Monument to Sergey Kirov (Памятник Сергею Мироновичу Кирову) is a monument in the city of Rostov-on-Don, Rostov Oblast, Russia. It was opened in 1939.

== Description ==
The monument was created by sculptor Zinovy Vilensky and architect Viktor Barinov. The bronze figure with a raised right hand is set on a high pedestal made of red granite. Kirov is depicted with a kind smile and a cheerful face. On the pedestal there is inscribed a quote from the speech of Kirov, deliver at the 17th Congress of the All-Union Communist Party (Bolsheviks): "Our successes are truly tremendous. The devil knows – to put it humanly, one wants just to live and live..."

== History ==
Sergei Mironovich Kirov was in Rostov in the spring of 1918. Then he participated in the First Congress of Soviets of the Don Republic.

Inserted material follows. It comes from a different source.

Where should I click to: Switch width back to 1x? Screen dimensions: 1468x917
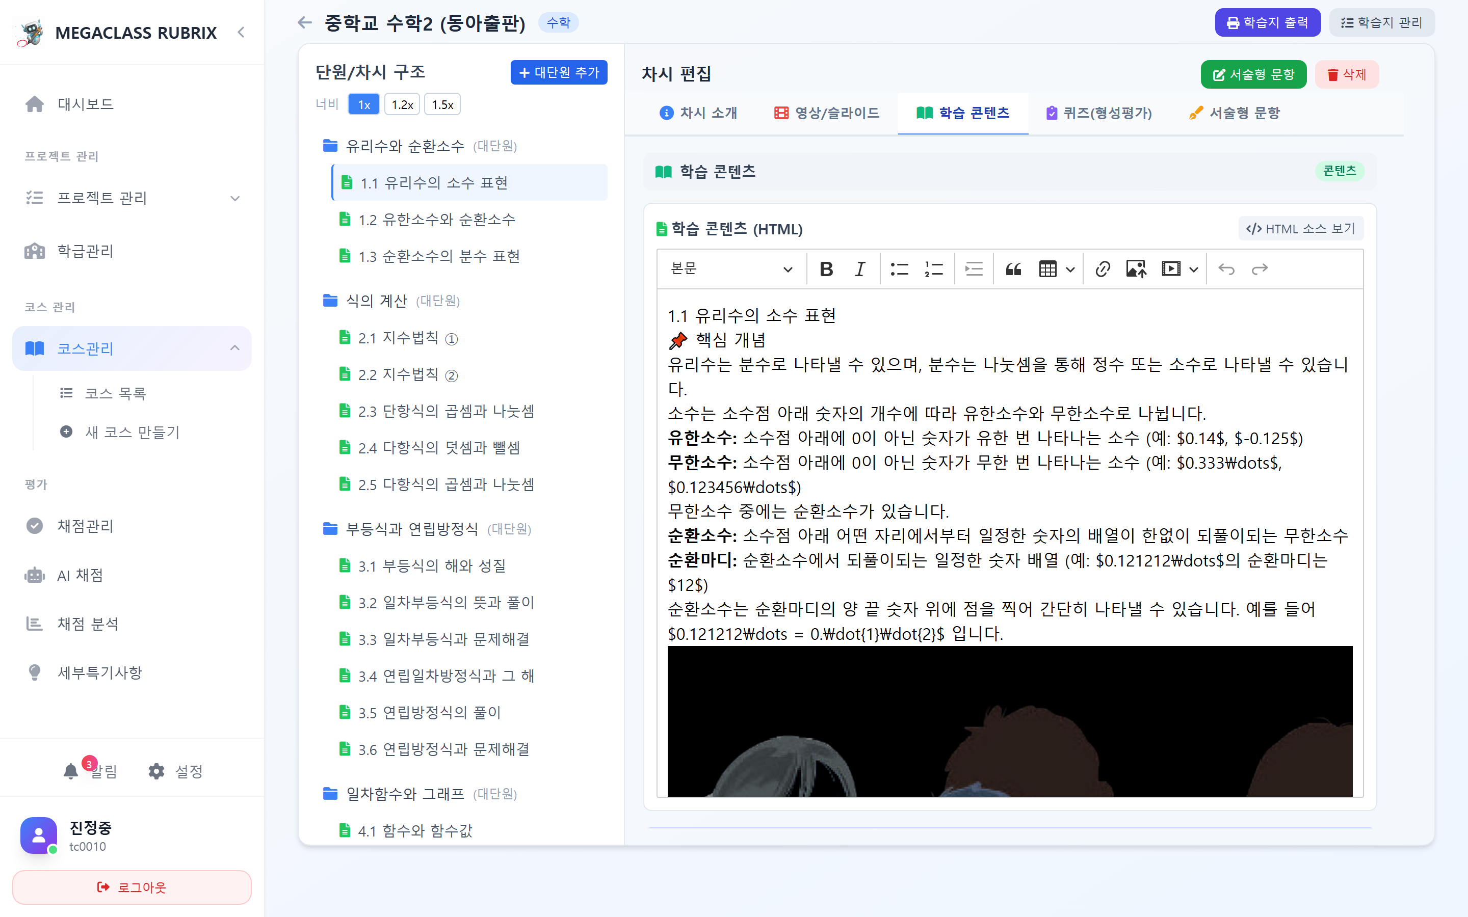click(x=363, y=104)
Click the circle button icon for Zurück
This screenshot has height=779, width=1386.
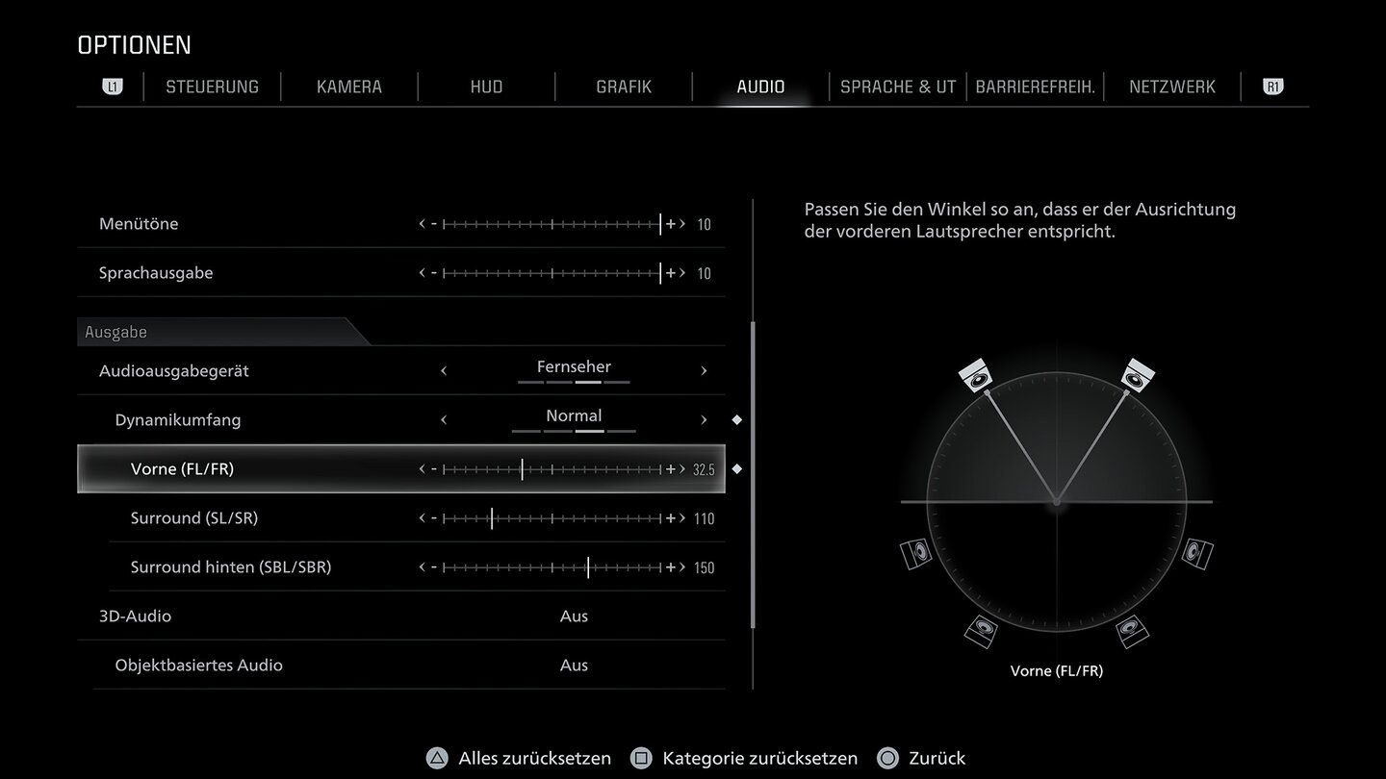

The Monument to Kirov was opened on April 30, 1939. The monument was installed in the park, which was named after Kirov as well. Earlier in this square stood the Church of the Intercession, which was demolished in 1930. According to a city legend, the marble slabs remaining from the church were used as a material for the monument.

During the Great Patriotic War, the inhabitants of Rostov savedthe monument from destruction and buried it. Already in 1945 the monument was restored again.

The Monument to Kirov was previously declared an object of cultural heritage of Federal significance, but in 1997 its status was reduced to of Local significance.

In 2003 the Cossack Society "Don Cossack Host" wished to restore the Church of the Intercession at Kirov Square and move the monument to another place. This proposal was supported by Archbishop Panteleimon of Rostov and Novocherkassk. Members of CPRF and representatives of the Rostov branch of All-Russian Society for the Protection of Monuments of History and Culture were against this idea. Public hearings were appointed, and as a result, it was decided to move the monument to the square which is situated at the corner of Kirovsky Avenue and Pushkinskaya Street.

In October 2005, the monument to Kirov was dismantled and moved to a workshop for restoration. In December of the same year, the monument was set in the new place.